▶ _Passage to read_
++++++
Voting from Abroad

    2020, a year to definitely go down in history. To think that the year isn’t even finished almost baffles me. Yet it’s actually this time of the year where civil society in the US is heating up just in time for the presidential election. 4 years ago, on the day of the 2016 presidential elections, I remember sitting in my high school classroom in Dubai after experiencing one of the most tense days. The entire day classes were practically cancelled as students and teachers alike had their eyes glued to their phones, laptops and projection boards, live streaming the elections. In contrast, my freshman roommate in UCSB from Newport, CA said her high school carried on completely normally that day. You’d think that a tiny school in the Middle East wouldn’t really be this personally affected, but it just goes to show how interconnected the world really is.

    This year I can vote! Having an American passport but living abroad is an interesting combination. It’s different on the scale of being an international student, yet an American citizen, in a public American university where I’m considered American systematically, yet at times feel completely removed from the American culture. Now imagine on the scale of global politics at large. I sit here in Dubai in the midst of a global pandemic and somehow I’m still connected to the world of politics in a country on the complete opposite side of the world from me.

    When I think about being an American citizen abroad, one of the first questions people tend to ask me is “how do you feel about the presidency?”. Luckily I love politics, so it’s a conversation I’m excited to have, especially to other abroad students. My perspective is not solely centered on American politics however, because foreign policy affects the rest of the world. Realistically American elections affect the entire world. The power of social media alone projects politics into an entirely new digital sphere. In the 2016 US elections, the Pew Research Center reported that 44% of US adults found their information from social media. Especially with the tool of Twitter, Trump and Clinton’s twitter accounts were primary sources of information for 24% of US adults. The debate is now virtual, which means we are all included, whether American or not.

    A global perspective is something I cherish having because I’m able to see things from the outside. In a TED talk by Taiye Selasi, she described herself as “multi-local”, referring to the locality she found as an international individual in which she adapted and became “local” to the various places she lived in. International students in particular are looking for belonging and locality, but it is exactly the wide-ranging experiences all around the world that have shaped my identity. I am a global citizen. My mindset is not one of a political party that I can conform to a checklist of things I’m supposed to believe in. It is the cultures and beliefs I have surrounded myself with globally that allow me to look at American politics in my own light. It excites me to be part of change in this world, even if just one vote, because we are a generation that finds value in debate and strives for change.




Sources:

Glass, Chris R. “International Students' Sense of Belonging-Locality, Relationships, and Power.” Association of American Colleges & Universities, Old Dominion University, 30 Apr. 2018, www.aacu.org/peerreview/2018/Winter/Glass.

Williams, Christine B. “Introduction: Social Media, Political Marketing and the 2016 U.S. Election.” Journal of Political Marketing, vol. 16, no. 3-4, 2017, pp. 207–211.
++++++
▶ _Information provided_
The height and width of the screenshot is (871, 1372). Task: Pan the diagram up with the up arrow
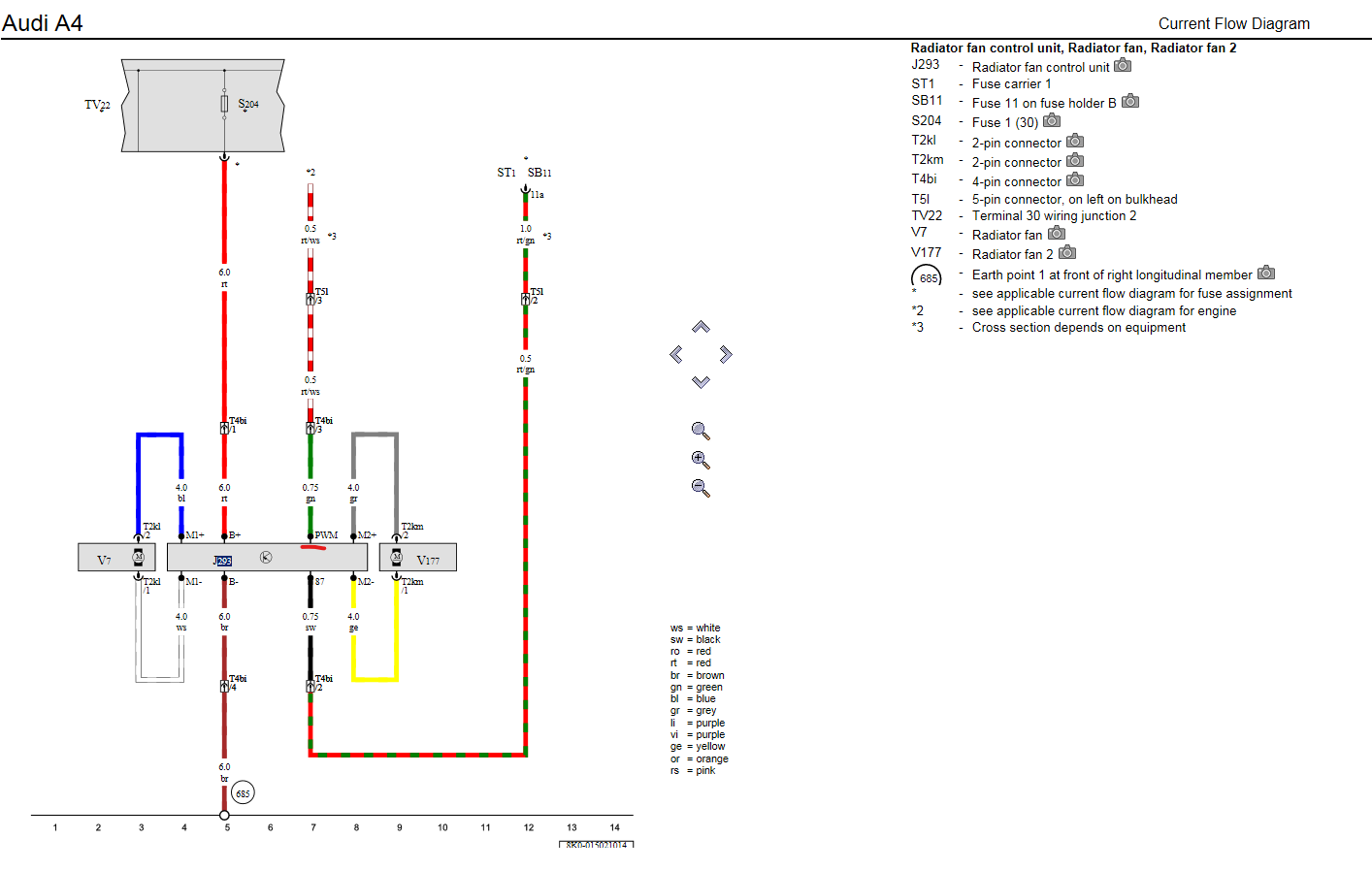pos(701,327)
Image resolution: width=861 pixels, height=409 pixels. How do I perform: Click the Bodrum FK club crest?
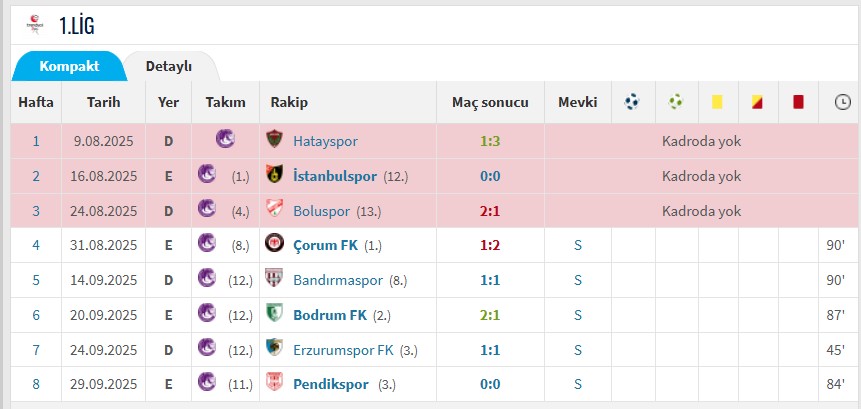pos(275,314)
++++++
▶ _Problem_
In the essay on voting from abroad, please update the part from "Glass, Chris R." to "2017, pp. 207–211." by replacing "Introduction" with "Preface", and give that part again.

▶ _Solution to the problem_
Glass, Chris R. “International Students' Sense of Belonging-Locality, Relationships, and Power.” Association of American Colleges & Universities, Old Dominion University, 30 Apr. 2018, www.aacu.org/peerreview/2018/Winter/Glass.

Williams, Christine B. “Preface: Social Media, Political Marketing and the 2016 U.S. Election.” Journal of Political Marketing, vol. 16, no. 3-4, 2017, pp. 207–211.